Free response. Expected mentions: prefill processes the prompt in parallel (all positions at once, no cache reuse possible); decode generates one token at a time and reuses past K, V.
q-22-04 — Cache size scaling levers¶
Prompt (EN): Select every change that reduces KV-cache memory.
- A. Switching from fp32 to fp16.
- B. Reducing batch size \(B\).
- C. Using Grouped-Query Attention (GQA) with fewer KV heads than Q heads.
- D. Increasing \(d_\text{ff}\) (the FFN inner dimension).
Correct: A, B, C. The FFN inner dimension does not appear in the KV-cache formula; changing it doesn't affect cache size.

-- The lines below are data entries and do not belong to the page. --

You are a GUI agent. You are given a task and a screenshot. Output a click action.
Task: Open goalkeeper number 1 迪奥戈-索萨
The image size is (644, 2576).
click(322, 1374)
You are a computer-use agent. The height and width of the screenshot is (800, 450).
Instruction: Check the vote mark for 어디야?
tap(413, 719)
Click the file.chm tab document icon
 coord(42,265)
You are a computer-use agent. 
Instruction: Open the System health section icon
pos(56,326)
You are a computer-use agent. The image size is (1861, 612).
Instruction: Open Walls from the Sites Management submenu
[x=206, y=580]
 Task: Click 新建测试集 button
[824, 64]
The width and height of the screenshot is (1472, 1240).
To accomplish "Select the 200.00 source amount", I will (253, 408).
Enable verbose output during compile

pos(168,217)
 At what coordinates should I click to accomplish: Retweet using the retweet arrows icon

q-22-05 — Per-token marginal cost¶
Prompt (EN): For the Phase-17 mini-GPT in fp16, what is the per-generated-token marginal increase in cache memory (for \(B = 1\))?
- A. 64 bytes
- B. 256 bytes
- C. 512 bytes
- D. 1 KiB
Correct: C. \(2 \cdot L \cdot H \cdot d_h \cdot s = 2 \cdot 2 \cdot 4 \cdot 16 \cdot 2 = 512\) bytes per token (with \(B = 1\)).